Now, she’s thankful she went and credits the test with saving her life.

“If I had postponed my test, I don’t want to think about what could have happened,” she said.

It was during her routine mammogram that a small tumor was detected. A biopsy a few days later confirmed that she had breast cancer.

For Lily, 70, who walks at least six miles each day and enjoys Israeli folk dancing twice a week, breast cancer was not on her radar. She felt great, was fit, felt nothing in her breast, and had more than enough energy to be active in her daily routine.

“When you hear cancer, you feel like the rug is pulled out from under you,” she said.

Lily was referred to a doctor in Broward County, where she lives, who said she would need surgery and then weeks of daily radiation treatment to ensure all the cancer cells were destroyed. She was distressed about the idea of treatment taking weeks, possible side effects of radiation, and having to rely on others.

“I don’t like to impose on anybody, and after surgery, I wouldn’t be able to drive for a little while, so someone would have to take me to receive radiation every day,” she said. “I take care of my husband and help take care of my 2-year-old grandchild. I didn’t want anyone to have to worry.”

She decided to get a second opinion and turned to a doctor she knew from her synagogue, Eli Avisar, MD.

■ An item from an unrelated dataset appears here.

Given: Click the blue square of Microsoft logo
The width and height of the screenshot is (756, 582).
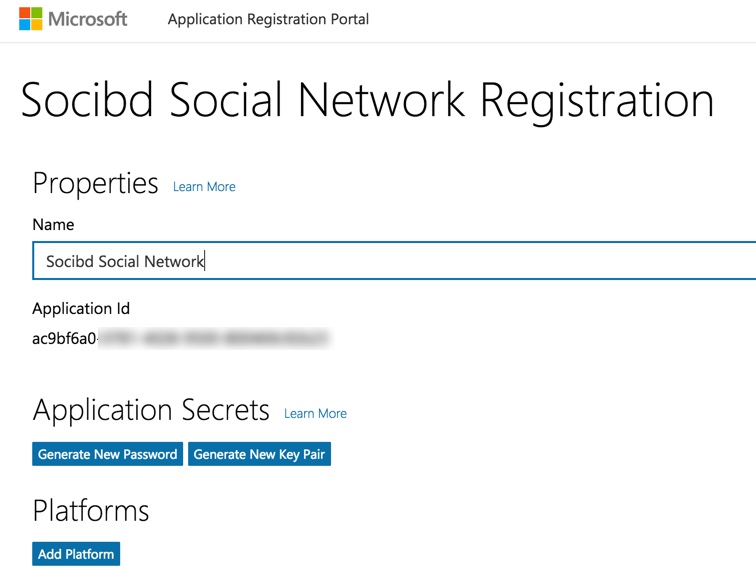Looking at the screenshot, I should coord(24,25).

Dr. Avisar, a surgical oncologist, director of the Roberta Orlen Chaplin Digital Breast Imaging Center / Taylor Breast Health Center at Jackson Memorial Medical Center, and professor of surgery at University of Miami Health System, had another option for Zablotsky to consider.

He agreed that the tumor needed to be surgically removed but suggested that during the surgery she receive intraoperative radiation therapy (IORT), a one-time, high-dose radiation to the affected area after the tumor is removed.

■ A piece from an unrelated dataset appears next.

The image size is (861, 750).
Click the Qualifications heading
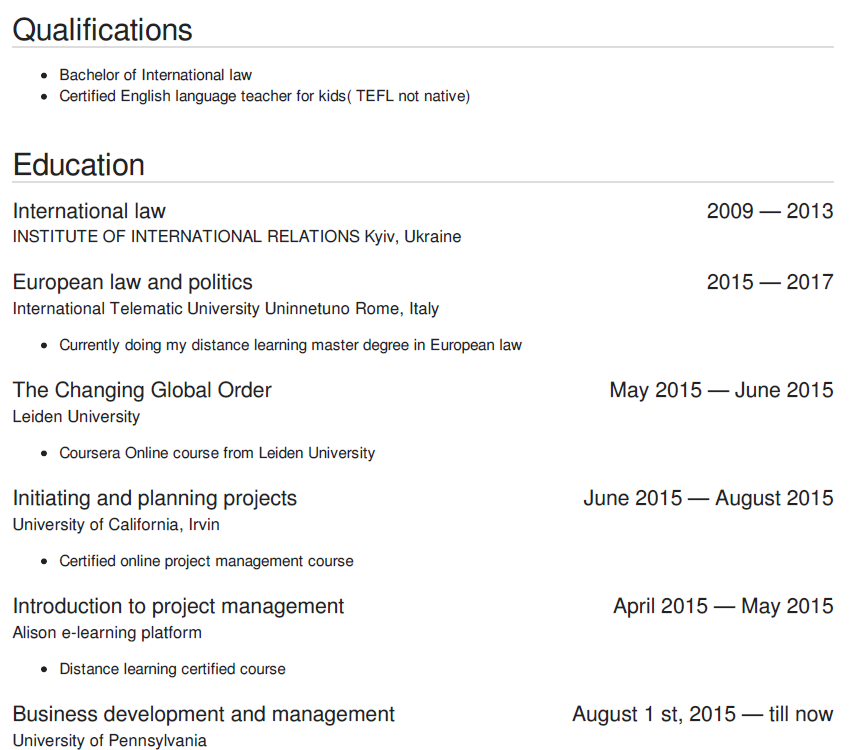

“Lily was a great candidate for IORT based on her age and her particular tumor,” Dr. Avisar said.

IORT is a great option for patients who are 50 years or older, have a relatively small tumor, and have a non-aggressive type of cancer. It allows patients to get treatment during surgery and forgo the weeks-long, traditional radiation treatment. It also eliminates damage to the skin, which can become discolored or hardened during radiation therapy.

To Lily, IORT sounded like the perfect solution.

“I didn’t want to have to wait weeks to go through treatment. I wanted it out of my body and gone,” she said.

Lily had a lumpectomy and IORT in September and woke up to great news.

“Her surgery indeed went great and without any complications,” Dr. Avisar said. “The lumpectomy went smoothly. We were able to see that her lymph nodes were negative, and so we proceeded with the radiation.”

Lily was able to go home the same day.

Now, she is back to work and sharing her story with others in hopes that they keep up with their mammograms and other routine tests, and learn about all the latest options for treatment – like IORT.

“I wish that every woman that has been diagnosed with breast cancer can choose IORT,” Lily said. “And I tell every woman I meet if you are due for a mammogram, go get checked. Make the call and schedule it today. I’d walk you or drive you if I could. It’s so important.”